We live in a culture that believes that the food and water essential for living should be commoditized and even traded in a futures market where speculators can drive prices to insane heights leaving people hungry all over the world. A culture that has extended the meaning of private ownership with abusus rights to the water and food of the planet without much questioning is a culture that has lost its moral compass.

By prioritizing a destructive idea of property, gain, and productivity, we have entered into an equation in which we ignore the negatives while concentrating on the supposed positives –efficiency, technological progress, and convenience. This strategy has come at a price and the negatives in the equation have been accumulating since the Industrial Revolution and coming back to bite us with a vengeance. The media has consistently presented to the public the positive side of the equation while proposing little band-aids for the negatives that are rarely properly explained.

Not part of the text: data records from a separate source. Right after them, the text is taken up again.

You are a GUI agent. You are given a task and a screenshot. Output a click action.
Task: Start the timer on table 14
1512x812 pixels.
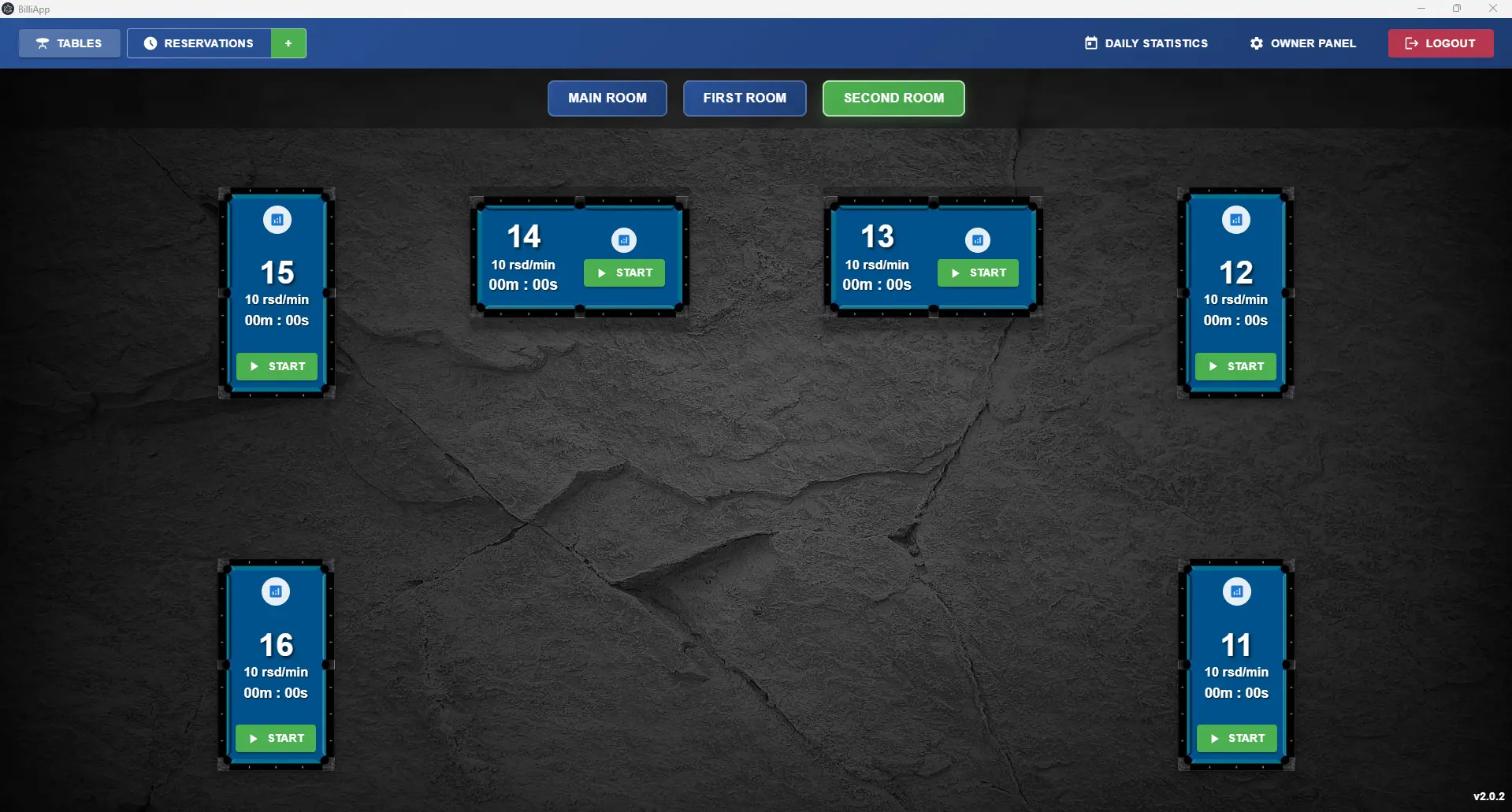(624, 273)
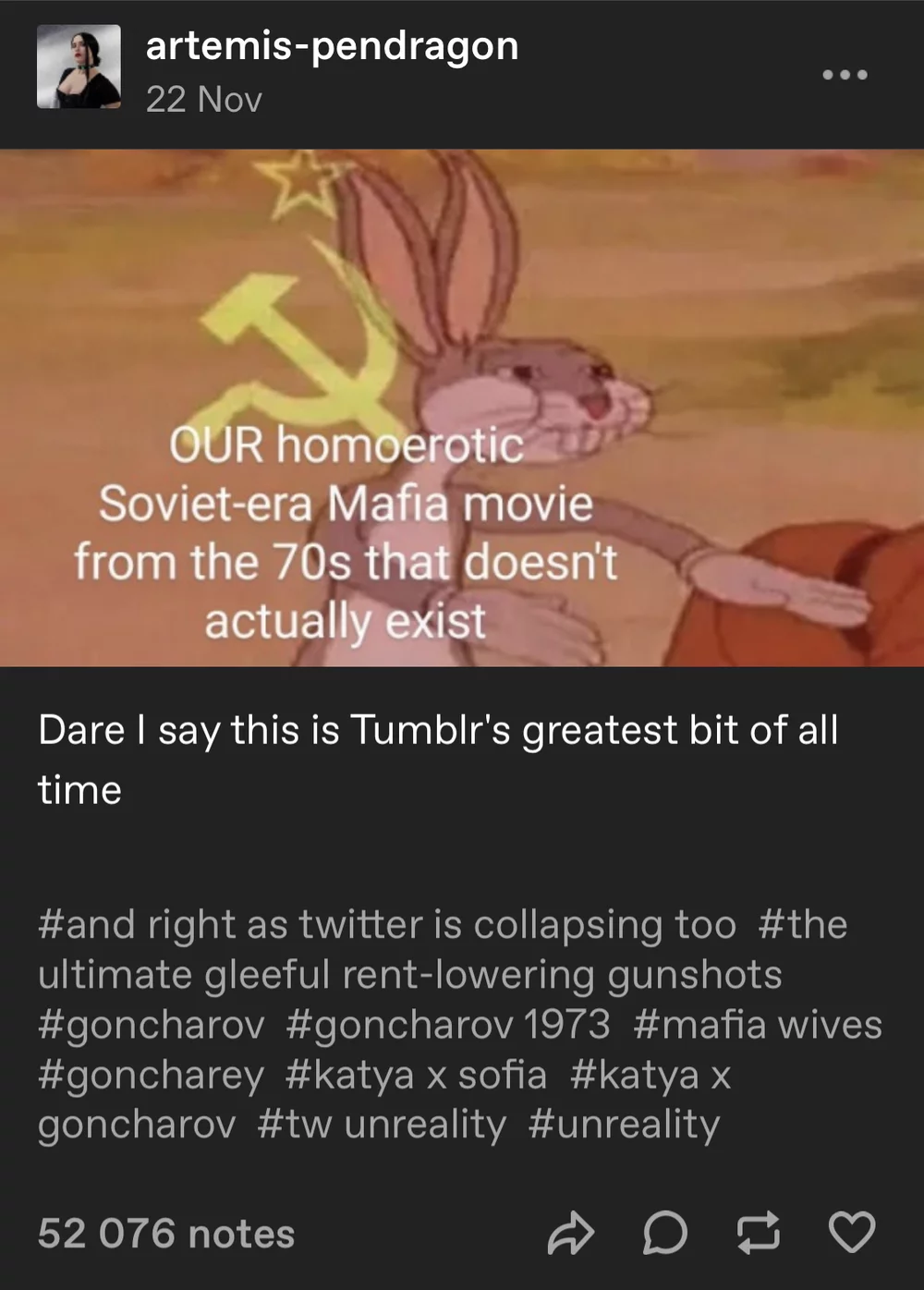The height and width of the screenshot is (1290, 924).
Task: Open replies with the speech bubble icon
Action: click(x=664, y=1233)
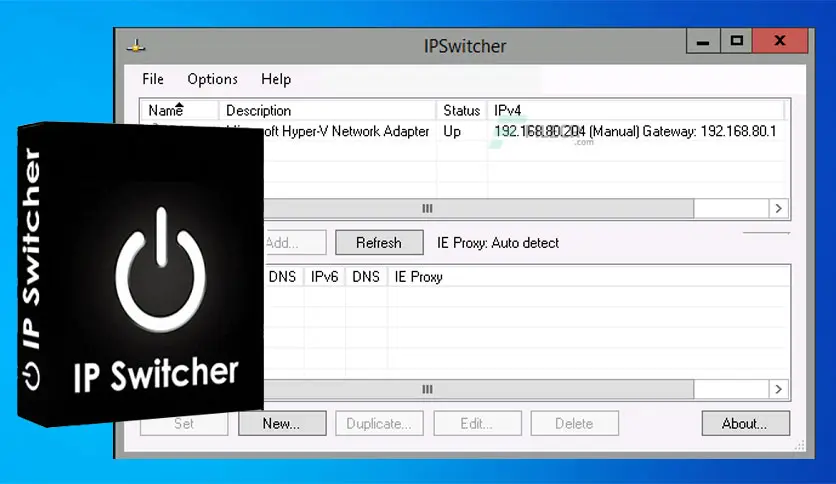
Task: Maximize the IPSwitcher window
Action: [738, 42]
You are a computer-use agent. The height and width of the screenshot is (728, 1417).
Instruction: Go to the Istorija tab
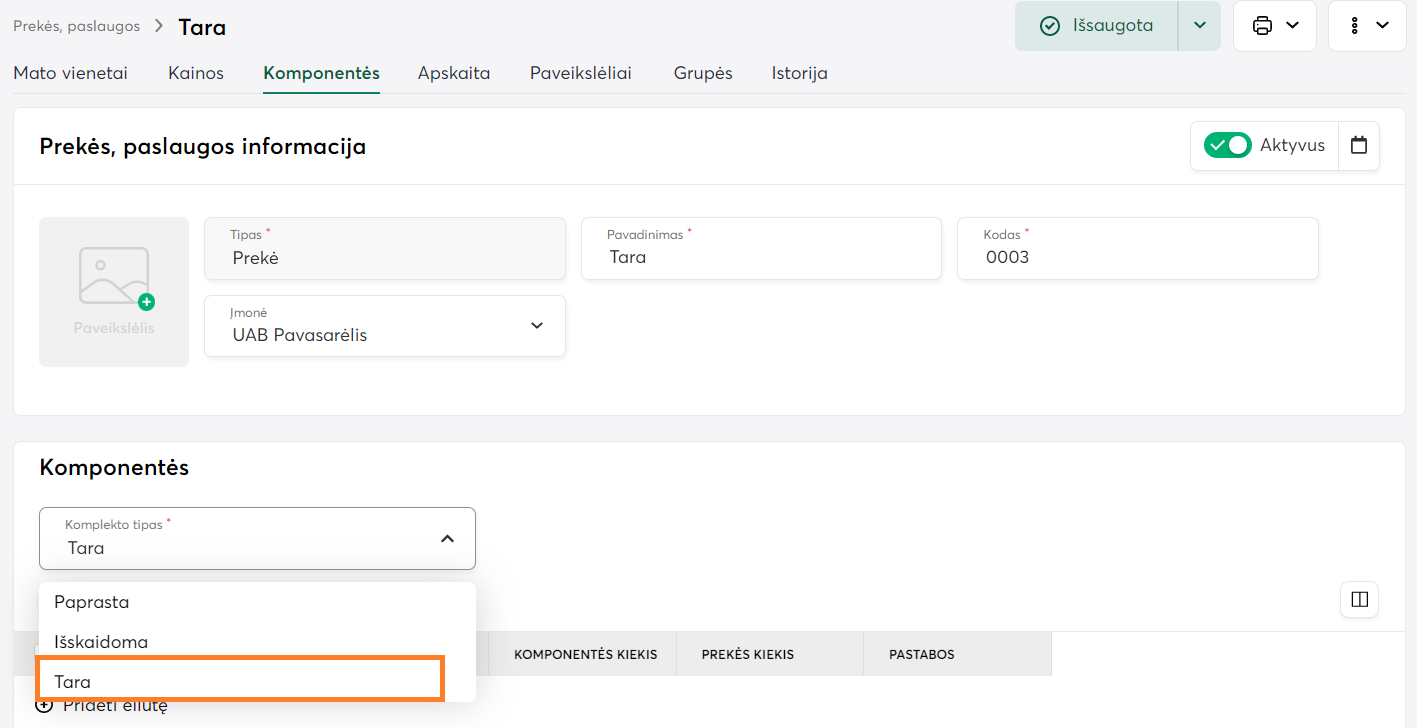[799, 73]
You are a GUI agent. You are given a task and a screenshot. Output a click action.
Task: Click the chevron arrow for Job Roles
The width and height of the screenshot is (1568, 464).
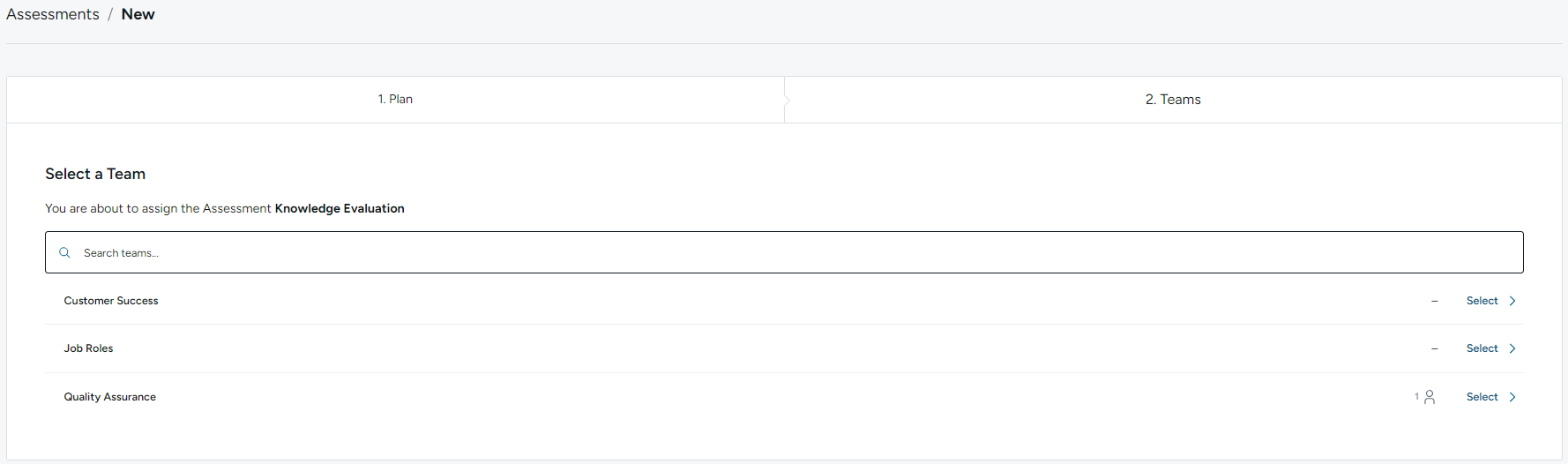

We have chosen to be outside of nature, to rule it, to use and abuse it, but our rule has not been wise! How could it be wise when we respect the idea of property more than the idea of true sustainability that will ensure our survival? Enlightenment philosophers and corporate icons like Peter Brabeck see nature as something negative -the entity that makes snakes bite you, earthquakes destroy your house and bacteria give you pneumonia. Nature is not something positive or negative, it just is. We are part of it as much as the bacteria and the snake and we follow the same rules. By putting ourselves at the top of nature, we also set ourselves as the victims of it. In reality we just form part of a physical system that follows the rules of our universe, an entity that constitutes what we call nature on our planet. We are part of it, whether we accept it or not, but unless we decide to re-enter nature and truly respect it, our chances of survival are slim.